- Origin: Newcastle, England
- Genres: Oi!
- Years active: 1984–1994, 2001–2002
- Past members: Kevin Turner Tim Ward Spin Brown Nick Shaw

= Skullhead =

English punk band

Skullhead was a nationalist Oi! band from the Newcastle area. It was part of the Rock Against Communism (RAC) movement.

==History==
Formed in Consett in March 1984, their debut album White Warrior was released in 1987 (released by United Records, a subsidiary of Rock-O-Rama Records). The line-up on the album was Kevin Turner (vocals), Tim Ward (guitar), ‘Spin’ Brown (bass) and Nick Shaw (drums). Skullhead joined the National Front's White Noise Club, and when most of other British RAC bands left to join Blood & Honour, Skullhead remained with the White Noise Club till its end. The band’s second LP Odin’s Law was released in 1991 by United Records. The line-up for this LP was Turner (vocals), Craig Bond (guitar), Pete (guitar), ‘Spin’ Brown (bass) and Raish Carter (drums). Carter had previously been in punk band Red London. The LP was produced by Martin Cross, who later was sentenced to life imprisonment for murder. The band’s final live appearance was in Brandenburg, Germany in 1992.

☆ ☆ ☆

[Exercise instructions]
(a) Using the Skullhead article, name every musician in the line-up on the album White Warrior, together with the instrument or role given for each.
(b) Carry on the Skullhead article, picking up right after its last sentence.
None of the data further down is needed here.

[Dataset extract]
☆ ☆ ☆

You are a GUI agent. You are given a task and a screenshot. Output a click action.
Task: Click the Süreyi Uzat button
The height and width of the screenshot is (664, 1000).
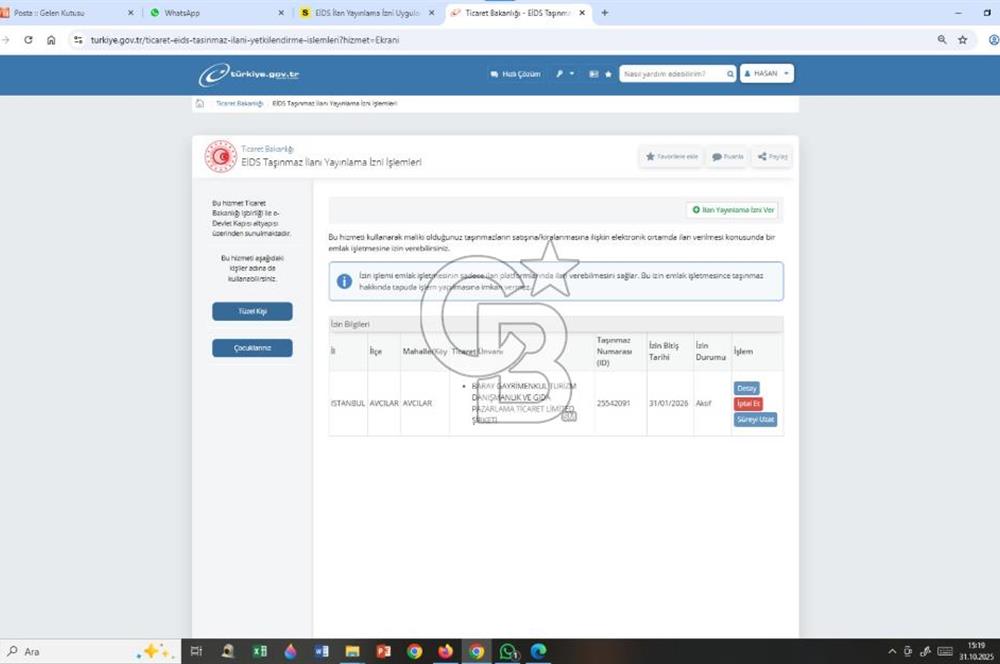(x=755, y=420)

☆ ☆ ☆

[Answers to the problems]
(a)
- Kevin Turner: vocals
- Tim Ward: guitar
- 'Spin' Brown: bass
- Nick Shaw: drums

(b)
Turner spent 1989 as an inmate of Acklington Prison, and received a jail term in 1991 for grievous bodily harm after assaulting a man in Consett. Bond was jailed in December 1993 for a racist attack on a group of students in Sunderland. He pleaded guilty to violent disorder. Bond, who was already serving a nine-month sentence for an assault on an anti-fascist, got another three years. Skullhead split-up in 1993. Following the split Turner became a techno MC using the moniker MC Techno T.

Turner reformed Skullhead in 2001 with Frazer Robinson on guitar, Russ on bass and Sticks on drums. Robinson had previously played in north-east RAC band Warhammer. They did a small tour of Germany, Slovakia and Switzerland and recorded an album titled Returned to Thunder, which was released the following year.

==Discography==
- White Warrior LP (United Records, 1987)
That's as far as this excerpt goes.